[Dataset entries]
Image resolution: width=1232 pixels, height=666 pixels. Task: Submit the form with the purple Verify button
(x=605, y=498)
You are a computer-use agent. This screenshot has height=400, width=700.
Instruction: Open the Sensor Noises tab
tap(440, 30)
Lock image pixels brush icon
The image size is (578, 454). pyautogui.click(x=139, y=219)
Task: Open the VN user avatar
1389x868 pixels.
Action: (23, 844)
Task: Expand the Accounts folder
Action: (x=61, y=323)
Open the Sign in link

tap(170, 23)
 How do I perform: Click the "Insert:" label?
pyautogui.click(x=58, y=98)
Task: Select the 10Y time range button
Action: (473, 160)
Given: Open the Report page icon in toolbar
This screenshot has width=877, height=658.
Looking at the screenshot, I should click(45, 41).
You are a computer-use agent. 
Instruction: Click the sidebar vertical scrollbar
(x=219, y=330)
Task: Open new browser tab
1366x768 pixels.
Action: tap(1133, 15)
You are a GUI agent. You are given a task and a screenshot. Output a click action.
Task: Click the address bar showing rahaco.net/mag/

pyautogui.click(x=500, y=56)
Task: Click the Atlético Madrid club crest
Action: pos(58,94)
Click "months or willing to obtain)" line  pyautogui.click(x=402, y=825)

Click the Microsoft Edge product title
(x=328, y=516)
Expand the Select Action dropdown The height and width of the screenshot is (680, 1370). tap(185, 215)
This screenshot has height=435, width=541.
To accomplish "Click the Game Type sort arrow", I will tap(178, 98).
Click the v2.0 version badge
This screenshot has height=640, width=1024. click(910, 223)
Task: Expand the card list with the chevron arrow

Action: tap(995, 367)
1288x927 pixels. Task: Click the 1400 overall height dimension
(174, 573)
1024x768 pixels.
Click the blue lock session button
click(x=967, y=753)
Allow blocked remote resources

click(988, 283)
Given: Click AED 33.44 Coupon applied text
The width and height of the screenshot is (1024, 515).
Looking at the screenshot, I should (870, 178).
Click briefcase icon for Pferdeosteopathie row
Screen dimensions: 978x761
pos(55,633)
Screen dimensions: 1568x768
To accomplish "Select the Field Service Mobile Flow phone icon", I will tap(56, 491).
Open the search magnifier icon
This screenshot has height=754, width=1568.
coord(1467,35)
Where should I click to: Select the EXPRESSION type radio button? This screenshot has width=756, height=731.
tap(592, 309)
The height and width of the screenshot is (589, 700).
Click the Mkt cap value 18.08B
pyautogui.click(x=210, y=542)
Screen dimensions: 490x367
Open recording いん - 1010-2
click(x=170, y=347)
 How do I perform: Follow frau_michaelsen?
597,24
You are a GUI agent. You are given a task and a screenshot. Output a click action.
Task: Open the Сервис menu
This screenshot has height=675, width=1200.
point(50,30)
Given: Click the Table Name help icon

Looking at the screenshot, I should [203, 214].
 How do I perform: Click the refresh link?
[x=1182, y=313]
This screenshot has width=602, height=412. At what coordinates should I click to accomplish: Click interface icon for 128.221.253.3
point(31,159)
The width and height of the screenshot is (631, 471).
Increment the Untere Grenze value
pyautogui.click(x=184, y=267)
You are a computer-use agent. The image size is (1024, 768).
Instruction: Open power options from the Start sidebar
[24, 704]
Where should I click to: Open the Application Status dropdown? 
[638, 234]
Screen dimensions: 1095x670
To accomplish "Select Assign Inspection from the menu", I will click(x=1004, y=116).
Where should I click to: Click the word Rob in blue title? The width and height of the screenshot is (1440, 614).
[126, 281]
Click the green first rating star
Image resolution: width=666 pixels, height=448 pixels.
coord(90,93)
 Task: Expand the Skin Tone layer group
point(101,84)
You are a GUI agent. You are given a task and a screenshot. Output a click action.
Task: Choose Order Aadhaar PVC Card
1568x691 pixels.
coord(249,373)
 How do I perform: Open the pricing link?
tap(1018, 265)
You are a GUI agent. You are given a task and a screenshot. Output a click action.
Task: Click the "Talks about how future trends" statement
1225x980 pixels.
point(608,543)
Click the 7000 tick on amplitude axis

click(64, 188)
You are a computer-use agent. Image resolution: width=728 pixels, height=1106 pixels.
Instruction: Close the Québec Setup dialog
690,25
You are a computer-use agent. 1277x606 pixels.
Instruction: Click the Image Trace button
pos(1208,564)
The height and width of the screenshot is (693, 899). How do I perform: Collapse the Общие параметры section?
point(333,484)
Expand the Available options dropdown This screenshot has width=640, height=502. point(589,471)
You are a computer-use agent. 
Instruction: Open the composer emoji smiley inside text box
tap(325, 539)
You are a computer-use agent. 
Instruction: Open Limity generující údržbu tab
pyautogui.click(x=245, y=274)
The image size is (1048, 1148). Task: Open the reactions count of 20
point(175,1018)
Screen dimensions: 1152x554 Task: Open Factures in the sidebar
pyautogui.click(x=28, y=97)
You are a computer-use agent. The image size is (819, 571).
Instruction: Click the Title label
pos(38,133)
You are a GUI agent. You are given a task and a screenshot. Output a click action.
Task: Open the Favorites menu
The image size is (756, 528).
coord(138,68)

**Problem requirements**
A faithful retyping of every entry above is the task.

**Result of the task**
Image resolution: width=1232 pixels, height=666 pixels. Task: Submit the form with the purple Verify button
(x=605, y=498)
You are a computer-use agent. This screenshot has height=400, width=700.
Instruction: Open the Sensor Noises tab
tap(440, 30)
Lock image pixels brush icon
The image size is (578, 454). pyautogui.click(x=139, y=219)
Task: Open the VN user avatar
1389x868 pixels.
Action: (23, 844)
Task: Expand the Accounts folder
Action: (x=61, y=323)
Open the Sign in link

tap(170, 23)
 How do I perform: Click the "Insert:" label?
pyautogui.click(x=58, y=98)
Task: Select the 10Y time range button
Action: (473, 160)
Given: Open the Report page icon in toolbar
This screenshot has width=877, height=658.
Looking at the screenshot, I should click(45, 41).
You are a computer-use agent. 
Instruction: Click the sidebar vertical scrollbar
(x=219, y=330)
Task: Open new browser tab
1366x768 pixels.
Action: tap(1133, 15)
You are a GUI agent. You are given a task and a screenshot. Output a click action.
Task: Click the address bar showing rahaco.net/mag/

pyautogui.click(x=500, y=56)
Task: Click the Atlético Madrid club crest
Action: pos(58,94)
Click "months or willing to obtain)" line  pyautogui.click(x=402, y=825)

Click the Microsoft Edge product title
(x=328, y=516)
Expand the Select Action dropdown The height and width of the screenshot is (680, 1370). tap(185, 215)
This screenshot has height=435, width=541.
To accomplish "Click the Game Type sort arrow", I will tap(178, 98).
Click the v2.0 version badge
This screenshot has height=640, width=1024. click(910, 223)
Task: Expand the card list with the chevron arrow

Action: tap(995, 367)
1288x927 pixels. Task: Click the 1400 overall height dimension
(174, 573)
1024x768 pixels.
Click the blue lock session button
click(x=967, y=753)
Allow blocked remote resources

click(988, 283)
Given: Click AED 33.44 Coupon applied text
The width and height of the screenshot is (1024, 515).
Looking at the screenshot, I should (870, 178).
Click briefcase icon for Pferdeosteopathie row
Screen dimensions: 978x761
pos(55,633)
Screen dimensions: 1568x768
To accomplish "Select the Field Service Mobile Flow phone icon", I will tap(56, 491).
Open the search magnifier icon
This screenshot has height=754, width=1568.
coord(1467,35)
Where should I click to: Select the EXPRESSION type radio button? This screenshot has width=756, height=731.
tap(592, 309)
The height and width of the screenshot is (589, 700).
Click the Mkt cap value 18.08B
pyautogui.click(x=210, y=542)
Screen dimensions: 490x367
Open recording いん - 1010-2
click(x=170, y=347)
 How do I perform: Follow frau_michaelsen?
597,24
You are a GUI agent. You are given a task and a screenshot. Output a click action.
Task: Open the Сервис menu
This screenshot has height=675, width=1200.
point(50,30)
Given: Click the Table Name help icon

Looking at the screenshot, I should [203, 214].
 How do I perform: Click the refresh link?
[x=1182, y=313]
This screenshot has width=602, height=412. At what coordinates should I click to accomplish: Click interface icon for 128.221.253.3
point(31,159)
The width and height of the screenshot is (631, 471).
Increment the Untere Grenze value
pyautogui.click(x=184, y=267)
You are a computer-use agent. The image size is (1024, 768).
Instruction: Open power options from the Start sidebar
[24, 704]
Where should I click to: Open the Application Status dropdown? 
[638, 234]
Screen dimensions: 1095x670
To accomplish "Select Assign Inspection from the menu", I will click(x=1004, y=116).
Where should I click to: Click the word Rob in blue title? The width and height of the screenshot is (1440, 614).
[126, 281]
Click the green first rating star
Image resolution: width=666 pixels, height=448 pixels.
coord(90,93)
 Task: Expand the Skin Tone layer group
point(101,84)
You are a GUI agent. You are given a task and a screenshot. Output a click action.
Task: Choose Order Aadhaar PVC Card
1568x691 pixels.
coord(249,373)
 How do I perform: Open the pricing link?
tap(1018, 265)
You are a GUI agent. You are given a task and a screenshot. Output a click action.
Task: Click the "Talks about how future trends" statement
1225x980 pixels.
point(608,543)
Click the 7000 tick on amplitude axis

click(64, 188)
You are a computer-use agent. Image resolution: width=728 pixels, height=1106 pixels.
Instruction: Close the Québec Setup dialog
690,25
You are a computer-use agent. 1277x606 pixels.
Instruction: Click the Image Trace button
pos(1208,564)
The height and width of the screenshot is (693, 899). How do I perform: Collapse the Общие параметры section?
point(333,484)
Expand the Available options dropdown This screenshot has width=640, height=502. point(589,471)
You are a computer-use agent. 
Instruction: Open the composer emoji smiley inside text box
tap(325, 539)
You are a computer-use agent. 
Instruction: Open Limity generující údržbu tab
pyautogui.click(x=245, y=274)
The image size is (1048, 1148). Task: Open the reactions count of 20
point(175,1018)
Screen dimensions: 1152x554 Task: Open Factures in the sidebar
pyautogui.click(x=28, y=97)
You are a computer-use agent. The image size is (819, 571).
Instruction: Click the Title label
pos(38,133)
You are a GUI agent. You are given a task and a screenshot. Output a click action.
Task: Open the Favorites menu
The image size is (756, 528).
coord(138,68)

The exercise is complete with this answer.